凛太にしては珍しく、尤もなことを言っている。

「何よりも後先考えて行動するはずのおまえがなんかやらかしたって、相当じゃん。それくらい好きが溢れてるってことじゃないの」

凛太の口から出てきたそのワードに、俺はやはり首を傾げた。

「好きだとか、やっぱりイマイチ分からないんだが」
「もーそんな考えるなって、考えすぎる癖よくねーよ。単純に、その子のことが気になってしょうがないとか、つい目で追っちゃうとか、ふと気づいたら考えてるとか。ありきたりだけどさ、そんなもんじゃないのかな」

そういえば柴原も、似たようなことを言っていた。好きな人のことで頭がいっぱいになるだとか、そういうものらしい。
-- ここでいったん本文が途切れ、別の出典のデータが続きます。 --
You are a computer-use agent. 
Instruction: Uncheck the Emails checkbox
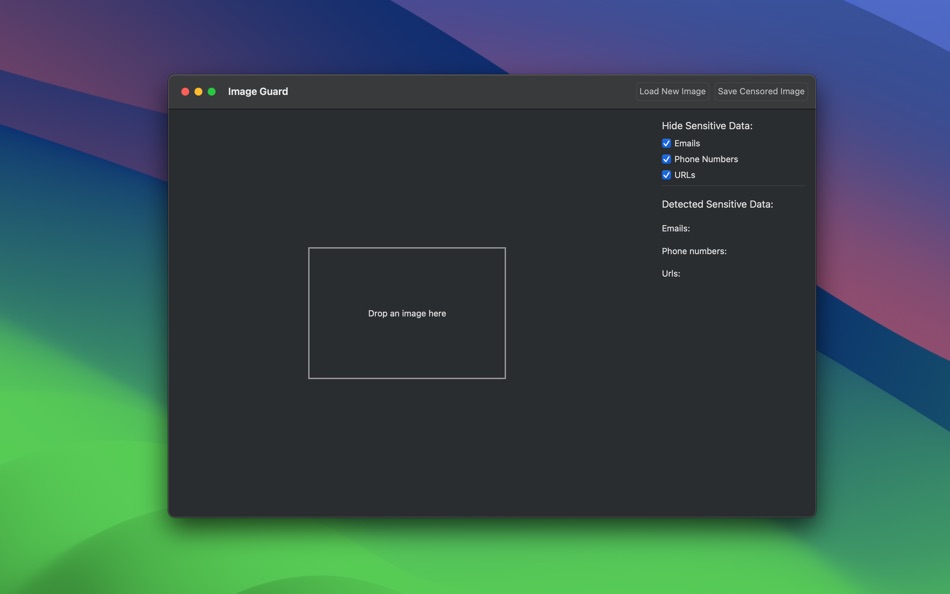pyautogui.click(x=666, y=143)
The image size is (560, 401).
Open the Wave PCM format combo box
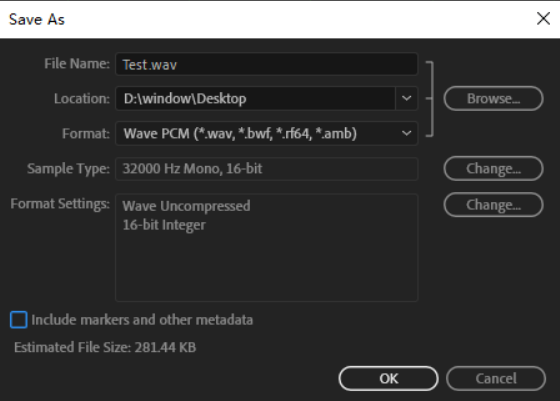[266, 133]
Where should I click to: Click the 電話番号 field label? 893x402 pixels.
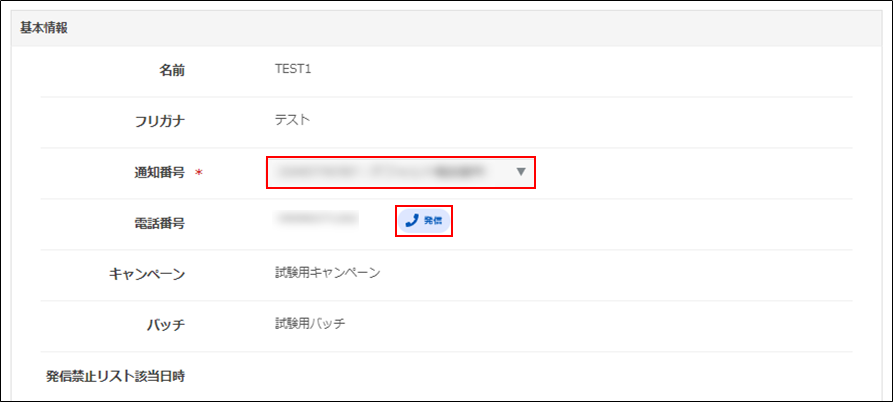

「んでさ、俺が一番気になってんのは、そのお相手なんだけど」

これでもかというくらい顔を近づけてきて、凛太は真剣に問いた。

「……言ってもいいが、幻滅するぞ、きっと」

俺がそう呟くと、凛太は一瞬目を丸くさせてから、すぐにいつもの人懐っこい笑みでにこりと笑った。

「幻滅なんかしねーよ、何せ秋人の初恋だからな」

どこまでも、俺の幼馴染は呑気な奴だ。でもたまには、その呑気さに救われることもある。

「うちの、担任だよ。鴨野先生」

俺が正直にそう言うと、凛太はしばらくじっとこちらを見つめたまま何も言わなかった。数分経った頃にやっと、そっか、と一言呟いた。それがどういう心境だったかは知らないが、特に嫌そうな顔もしなかった。
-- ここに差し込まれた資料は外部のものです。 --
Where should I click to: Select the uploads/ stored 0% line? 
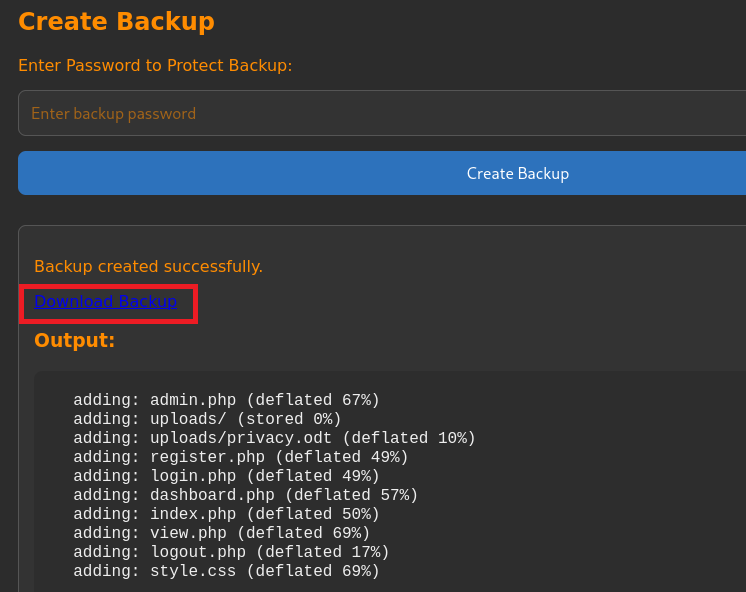point(207,419)
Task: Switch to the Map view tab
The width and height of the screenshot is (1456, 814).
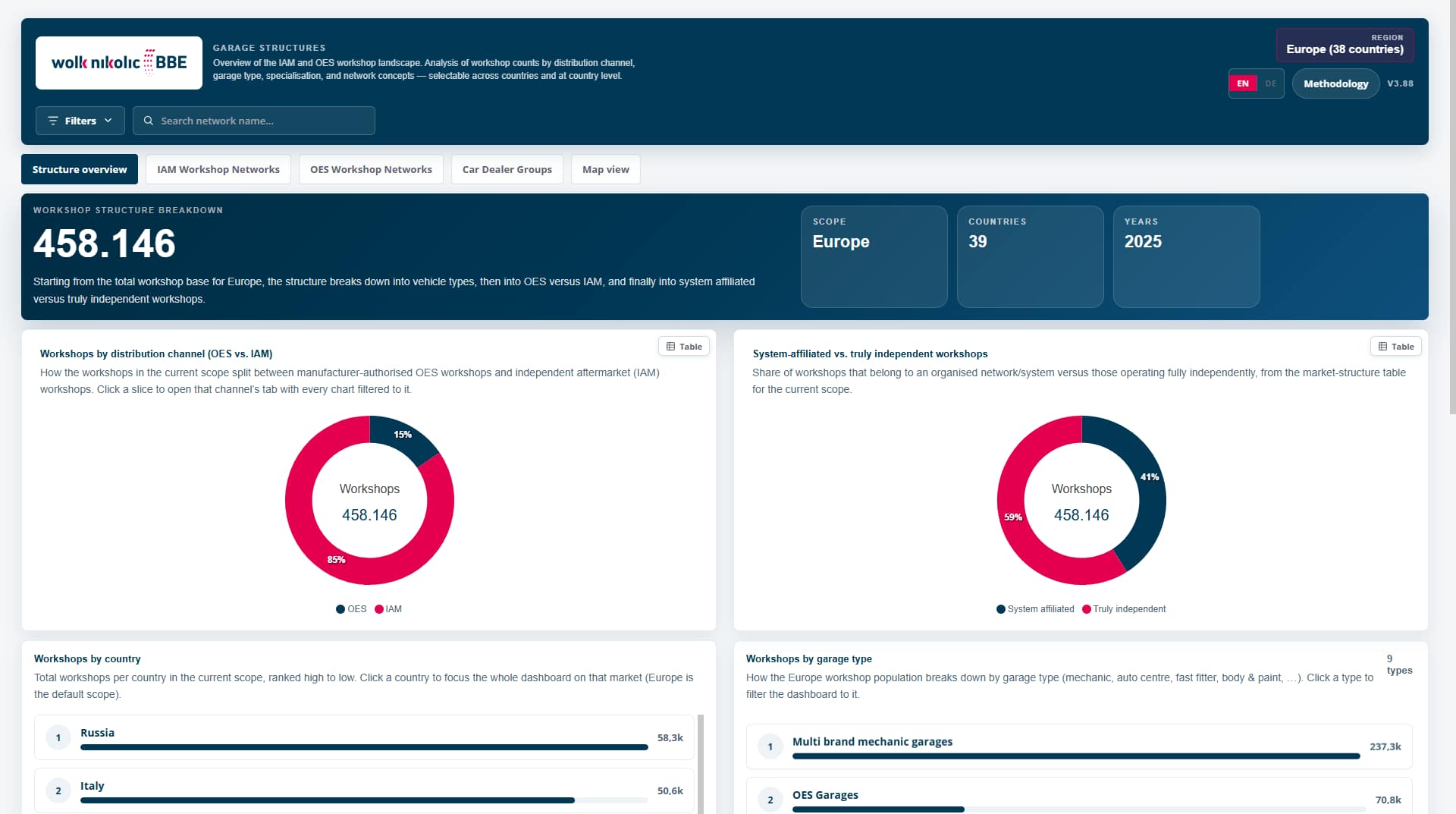Action: pyautogui.click(x=606, y=169)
「もちろん、どうにかしようなんて思ってない。それに勝ち目も、ないだろう」

あの人は男で先生で、なんなら恋人にだって愛されているようで、もし俺のこれが初恋と呼ばれるものだったとしても、入る隙なんか1ミリもないんだろう。

「勝ちとか負けとかは知らねーけど、俺は応援するわ、おまえのこと。そういうのってさ、結果はどうであれ、どう片付けるのかが肝心だろ」

恋愛経験があるのかないのか、けれどそれっぽいことを言ってのける幼馴染を、俺はひとまず信じることにしようか。